Award: Up to five winners will receive cash prizes (1st place $1000, 2nd place $800, 3rd place $600, 4th place $400, 5th place $200).
Read the 2016 Award Winning Paper
Topic: "When working in a foreign location, what defines the design standard which the engineer can rely on to have met his or her ethical obligation to provide a safe and sound engineering solution or design?"
The following can be used to stimulate, but should in no way limit, the discussion:
Engineers today in the global setting are having to evaluate different design guides, codes, standards and practices that are available to them in the region and select the most pertinent to their specific application that will meet their obligations as a professional engineer.
o When evaluating the different codes, standards and quality requirements, how is one to determine the minimum requirements that provide a good balance between local practices versus global best practices?
o Do the local codes and standards, which may be less stringent than the standards that the engineer is typically accustomed to, meet his or her ethical obligation as the design engineer?
Entries for the contest shall be limited to one paper from each ASCE or AEI Student Organization and must be submitted through the Faculty Advisor.

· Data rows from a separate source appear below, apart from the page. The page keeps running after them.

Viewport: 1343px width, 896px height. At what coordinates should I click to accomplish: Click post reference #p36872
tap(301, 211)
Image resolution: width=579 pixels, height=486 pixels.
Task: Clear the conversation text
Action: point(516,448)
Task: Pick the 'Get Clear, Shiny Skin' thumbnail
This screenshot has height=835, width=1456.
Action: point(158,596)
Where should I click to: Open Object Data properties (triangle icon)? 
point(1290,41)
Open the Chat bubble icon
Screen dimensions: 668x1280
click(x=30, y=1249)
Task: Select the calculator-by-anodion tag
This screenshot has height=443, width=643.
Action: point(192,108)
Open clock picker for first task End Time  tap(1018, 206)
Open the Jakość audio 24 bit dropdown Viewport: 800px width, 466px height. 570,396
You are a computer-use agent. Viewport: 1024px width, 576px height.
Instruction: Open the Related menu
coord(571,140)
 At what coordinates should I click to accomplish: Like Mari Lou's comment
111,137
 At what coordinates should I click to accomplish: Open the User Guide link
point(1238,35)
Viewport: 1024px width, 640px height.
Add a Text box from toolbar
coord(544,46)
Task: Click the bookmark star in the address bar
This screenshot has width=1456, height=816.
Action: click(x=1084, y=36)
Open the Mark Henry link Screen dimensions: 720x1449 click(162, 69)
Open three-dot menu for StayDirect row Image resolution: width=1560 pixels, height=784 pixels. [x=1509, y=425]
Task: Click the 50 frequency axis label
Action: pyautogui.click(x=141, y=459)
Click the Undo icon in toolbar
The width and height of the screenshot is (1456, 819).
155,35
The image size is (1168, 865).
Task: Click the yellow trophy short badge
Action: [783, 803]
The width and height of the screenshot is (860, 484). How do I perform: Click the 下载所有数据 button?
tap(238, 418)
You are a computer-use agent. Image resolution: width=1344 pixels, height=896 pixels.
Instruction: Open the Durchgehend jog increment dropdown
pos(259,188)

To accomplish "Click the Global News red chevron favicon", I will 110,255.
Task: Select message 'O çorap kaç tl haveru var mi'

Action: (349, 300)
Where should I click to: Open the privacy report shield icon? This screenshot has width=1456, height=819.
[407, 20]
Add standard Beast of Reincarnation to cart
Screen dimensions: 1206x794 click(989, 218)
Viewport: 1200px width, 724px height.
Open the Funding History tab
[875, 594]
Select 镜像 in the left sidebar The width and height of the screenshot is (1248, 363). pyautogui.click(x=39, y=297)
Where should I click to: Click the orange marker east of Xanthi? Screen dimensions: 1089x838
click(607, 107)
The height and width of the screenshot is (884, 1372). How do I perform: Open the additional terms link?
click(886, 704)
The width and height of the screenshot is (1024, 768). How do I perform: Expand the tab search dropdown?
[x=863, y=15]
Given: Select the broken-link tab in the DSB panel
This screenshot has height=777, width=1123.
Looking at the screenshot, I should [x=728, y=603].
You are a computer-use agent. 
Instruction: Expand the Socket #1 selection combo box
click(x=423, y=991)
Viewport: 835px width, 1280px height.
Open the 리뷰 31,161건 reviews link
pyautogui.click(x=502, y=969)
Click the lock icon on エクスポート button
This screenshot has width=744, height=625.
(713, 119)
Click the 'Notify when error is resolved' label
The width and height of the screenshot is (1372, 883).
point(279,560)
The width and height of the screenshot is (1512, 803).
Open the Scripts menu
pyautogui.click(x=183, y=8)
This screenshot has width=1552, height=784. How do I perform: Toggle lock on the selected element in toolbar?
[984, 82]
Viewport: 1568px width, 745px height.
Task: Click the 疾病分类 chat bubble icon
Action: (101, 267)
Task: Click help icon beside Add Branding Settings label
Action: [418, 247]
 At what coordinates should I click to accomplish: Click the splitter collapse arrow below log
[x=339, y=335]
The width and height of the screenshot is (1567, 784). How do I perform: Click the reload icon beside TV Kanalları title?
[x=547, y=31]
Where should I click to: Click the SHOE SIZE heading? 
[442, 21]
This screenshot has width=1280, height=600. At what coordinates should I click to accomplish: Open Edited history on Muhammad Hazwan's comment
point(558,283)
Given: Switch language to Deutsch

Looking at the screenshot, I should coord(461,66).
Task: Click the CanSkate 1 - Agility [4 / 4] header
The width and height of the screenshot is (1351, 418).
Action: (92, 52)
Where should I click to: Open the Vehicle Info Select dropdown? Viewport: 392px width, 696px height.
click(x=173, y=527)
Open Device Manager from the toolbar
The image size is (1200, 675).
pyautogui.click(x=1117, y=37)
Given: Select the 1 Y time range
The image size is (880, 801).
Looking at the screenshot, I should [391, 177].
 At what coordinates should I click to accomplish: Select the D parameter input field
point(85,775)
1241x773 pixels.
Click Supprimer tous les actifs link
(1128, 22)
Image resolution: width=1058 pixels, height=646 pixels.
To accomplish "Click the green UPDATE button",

Questions should be directed to
ASCE Student Services
I. The Daniel W. Mead Prize for Students may be awarded annually on the basis of a paper on professional ethics. Each year the specific topic of the contest for the forthcoming year shall be selected by the Committee on Student Members for the Student Award.
II. Members of Student Organizations of the Society who are in good standing at the time their papers are submitted are eligible for the contest, unless they have previously received the national award for which they are competing.
III. Papers for the national contests shall (a) be limited to one paper from each Student Organization; (b) not exceed 2,000 words in length; (c) be written by only one person; and (d) not have previously been published in other than school or Society publications.
IV. The Committee on Student Members shall review each submission and recommend the top five student papers as Society finalists, of which one may be selected as the national winner for approval by the Executive Committee.
V. All finalists shall receive an appropriate certificate recognizing their achievements. If there is a national winner, they shall receive a wall plaque rather than a certificate.